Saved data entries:
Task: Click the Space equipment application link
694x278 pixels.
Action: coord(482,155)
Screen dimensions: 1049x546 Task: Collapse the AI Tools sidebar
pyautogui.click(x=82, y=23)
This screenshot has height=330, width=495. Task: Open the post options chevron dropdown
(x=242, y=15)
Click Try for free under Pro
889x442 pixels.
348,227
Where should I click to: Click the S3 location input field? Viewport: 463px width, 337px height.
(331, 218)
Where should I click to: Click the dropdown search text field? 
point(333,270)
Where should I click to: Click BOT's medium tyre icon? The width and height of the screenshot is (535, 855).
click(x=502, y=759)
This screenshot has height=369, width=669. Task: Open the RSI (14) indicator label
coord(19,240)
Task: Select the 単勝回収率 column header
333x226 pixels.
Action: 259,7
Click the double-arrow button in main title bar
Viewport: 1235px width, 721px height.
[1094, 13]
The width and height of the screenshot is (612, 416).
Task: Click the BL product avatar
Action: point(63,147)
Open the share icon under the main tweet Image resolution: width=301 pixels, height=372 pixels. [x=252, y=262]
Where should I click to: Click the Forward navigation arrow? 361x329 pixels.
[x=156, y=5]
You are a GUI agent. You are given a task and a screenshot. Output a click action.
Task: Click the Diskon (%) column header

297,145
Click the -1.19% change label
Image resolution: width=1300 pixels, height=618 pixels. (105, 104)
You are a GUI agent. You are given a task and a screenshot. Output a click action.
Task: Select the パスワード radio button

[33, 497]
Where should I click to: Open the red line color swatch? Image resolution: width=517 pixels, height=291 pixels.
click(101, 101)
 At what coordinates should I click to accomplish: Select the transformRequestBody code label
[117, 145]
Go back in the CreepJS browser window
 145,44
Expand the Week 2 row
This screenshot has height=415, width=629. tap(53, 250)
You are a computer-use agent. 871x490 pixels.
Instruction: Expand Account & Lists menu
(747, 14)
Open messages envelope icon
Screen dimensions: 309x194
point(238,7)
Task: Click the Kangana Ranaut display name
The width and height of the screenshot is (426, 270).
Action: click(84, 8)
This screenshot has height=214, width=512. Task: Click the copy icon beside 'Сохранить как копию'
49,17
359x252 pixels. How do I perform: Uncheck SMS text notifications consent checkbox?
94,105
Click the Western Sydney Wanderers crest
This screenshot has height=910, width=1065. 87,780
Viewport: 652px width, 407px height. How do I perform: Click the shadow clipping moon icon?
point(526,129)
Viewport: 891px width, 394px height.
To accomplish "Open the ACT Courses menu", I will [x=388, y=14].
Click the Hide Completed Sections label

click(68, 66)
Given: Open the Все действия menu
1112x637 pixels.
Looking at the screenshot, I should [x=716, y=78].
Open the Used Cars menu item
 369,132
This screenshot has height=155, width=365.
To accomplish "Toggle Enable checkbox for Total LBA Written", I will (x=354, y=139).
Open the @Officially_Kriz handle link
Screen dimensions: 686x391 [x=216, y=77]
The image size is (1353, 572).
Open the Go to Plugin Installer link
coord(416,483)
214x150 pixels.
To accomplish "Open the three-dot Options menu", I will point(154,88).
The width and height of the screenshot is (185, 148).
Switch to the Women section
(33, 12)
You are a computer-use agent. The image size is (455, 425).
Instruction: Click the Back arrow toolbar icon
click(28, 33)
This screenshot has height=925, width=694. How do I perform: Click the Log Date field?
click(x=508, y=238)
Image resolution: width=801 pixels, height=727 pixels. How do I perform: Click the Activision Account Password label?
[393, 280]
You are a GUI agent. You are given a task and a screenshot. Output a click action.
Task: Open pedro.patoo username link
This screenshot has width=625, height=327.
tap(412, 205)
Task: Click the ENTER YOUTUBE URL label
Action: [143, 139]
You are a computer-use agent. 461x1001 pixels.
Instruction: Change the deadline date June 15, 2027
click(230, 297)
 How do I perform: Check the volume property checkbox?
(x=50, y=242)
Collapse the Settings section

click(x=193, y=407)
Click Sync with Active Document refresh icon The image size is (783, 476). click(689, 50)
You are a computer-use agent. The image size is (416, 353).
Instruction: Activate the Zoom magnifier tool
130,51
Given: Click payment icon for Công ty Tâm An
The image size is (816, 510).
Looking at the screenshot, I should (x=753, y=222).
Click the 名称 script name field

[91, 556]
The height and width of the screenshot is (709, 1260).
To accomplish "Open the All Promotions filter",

What to produce:
Print out all the entries above exactly.

Reply to the exercise:
Task: Click the Space equipment application link
694x278 pixels.
Action: coord(482,155)
Screen dimensions: 1049x546 Task: Collapse the AI Tools sidebar
pyautogui.click(x=82, y=23)
This screenshot has height=330, width=495. Task: Open the post options chevron dropdown
(x=242, y=15)
Click Try for free under Pro
889x442 pixels.
348,227
Where should I click to: Click the S3 location input field? Viewport: 463px width, 337px height.
(331, 218)
Where should I click to: Click the dropdown search text field? 
point(333,270)
Where should I click to: Click BOT's medium tyre icon? The width and height of the screenshot is (535, 855).
click(x=502, y=759)
This screenshot has height=369, width=669. Task: Open the RSI (14) indicator label
coord(19,240)
Task: Select the 単勝回収率 column header
333x226 pixels.
Action: 259,7
Click the double-arrow button in main title bar
Viewport: 1235px width, 721px height.
[1094, 13]
The width and height of the screenshot is (612, 416).
Task: Click the BL product avatar
Action: point(63,147)
Open the share icon under the main tweet Image resolution: width=301 pixels, height=372 pixels. [x=252, y=262]
Where should I click to: Click the Forward navigation arrow? 361x329 pixels.
[x=156, y=5]
You are a GUI agent. You are given a task and a screenshot. Output a click action.
Task: Click the Diskon (%) column header

297,145
Click the -1.19% change label
Image resolution: width=1300 pixels, height=618 pixels. (105, 104)
You are a GUI agent. You are given a task and a screenshot. Output a click action.
Task: Select the パスワード radio button

[33, 497]
Where should I click to: Open the red line color swatch? Image resolution: width=517 pixels, height=291 pixels.
click(101, 101)
 At what coordinates should I click to accomplish: Select the transformRequestBody code label
[117, 145]
Go back in the CreepJS browser window
 145,44
Expand the Week 2 row
This screenshot has height=415, width=629. tap(53, 250)
You are a computer-use agent. 871x490 pixels.
Instruction: Expand Account & Lists menu
(747, 14)
Open messages envelope icon
Screen dimensions: 309x194
point(238,7)
Task: Click the Kangana Ranaut display name
The width and height of the screenshot is (426, 270).
Action: click(84, 8)
This screenshot has height=214, width=512. Task: Click the copy icon beside 'Сохранить как копию'
49,17
359x252 pixels. How do I perform: Uncheck SMS text notifications consent checkbox?
94,105
Click the Western Sydney Wanderers crest
This screenshot has height=910, width=1065. 87,780
Viewport: 652px width, 407px height. How do I perform: Click the shadow clipping moon icon?
point(526,129)
Viewport: 891px width, 394px height.
To accomplish "Open the ACT Courses menu", I will [x=388, y=14].
Click the Hide Completed Sections label

click(68, 66)
Given: Open the Все действия menu
1112x637 pixels.
Looking at the screenshot, I should [x=716, y=78].
Open the Used Cars menu item
 369,132
This screenshot has height=155, width=365.
To accomplish "Toggle Enable checkbox for Total LBA Written", I will (x=354, y=139).
Open the @Officially_Kriz handle link
Screen dimensions: 686x391 [x=216, y=77]
The image size is (1353, 572).
Open the Go to Plugin Installer link
coord(416,483)
214x150 pixels.
To accomplish "Open the three-dot Options menu", I will point(154,88).
The width and height of the screenshot is (185, 148).
Switch to the Women section
(33, 12)
You are a computer-use agent. The image size is (455, 425).
Instruction: Click the Back arrow toolbar icon
click(28, 33)
This screenshot has height=925, width=694. How do I perform: Click the Log Date field?
click(x=508, y=238)
Image resolution: width=801 pixels, height=727 pixels. How do I perform: Click the Activision Account Password label?
[393, 280]
You are a GUI agent. You are given a task and a screenshot. Output a click action.
Task: Open pedro.patoo username link
This screenshot has width=625, height=327.
tap(412, 205)
Task: Click the ENTER YOUTUBE URL label
Action: [143, 139]
You are a computer-use agent. 461x1001 pixels.
Instruction: Change the deadline date June 15, 2027
click(230, 297)
 How do I perform: Check the volume property checkbox?
(x=50, y=242)
Collapse the Settings section

click(x=193, y=407)
Click Sync with Active Document refresh icon The image size is (783, 476). click(689, 50)
You are a computer-use agent. The image size is (416, 353).
Instruction: Activate the Zoom magnifier tool
130,51
Given: Click payment icon for Công ty Tâm An
The image size is (816, 510).
Looking at the screenshot, I should (x=753, y=222).
Click the 名称 script name field

[91, 556]
The height and width of the screenshot is (709, 1260).
To accomplish "Open the All Promotions filter",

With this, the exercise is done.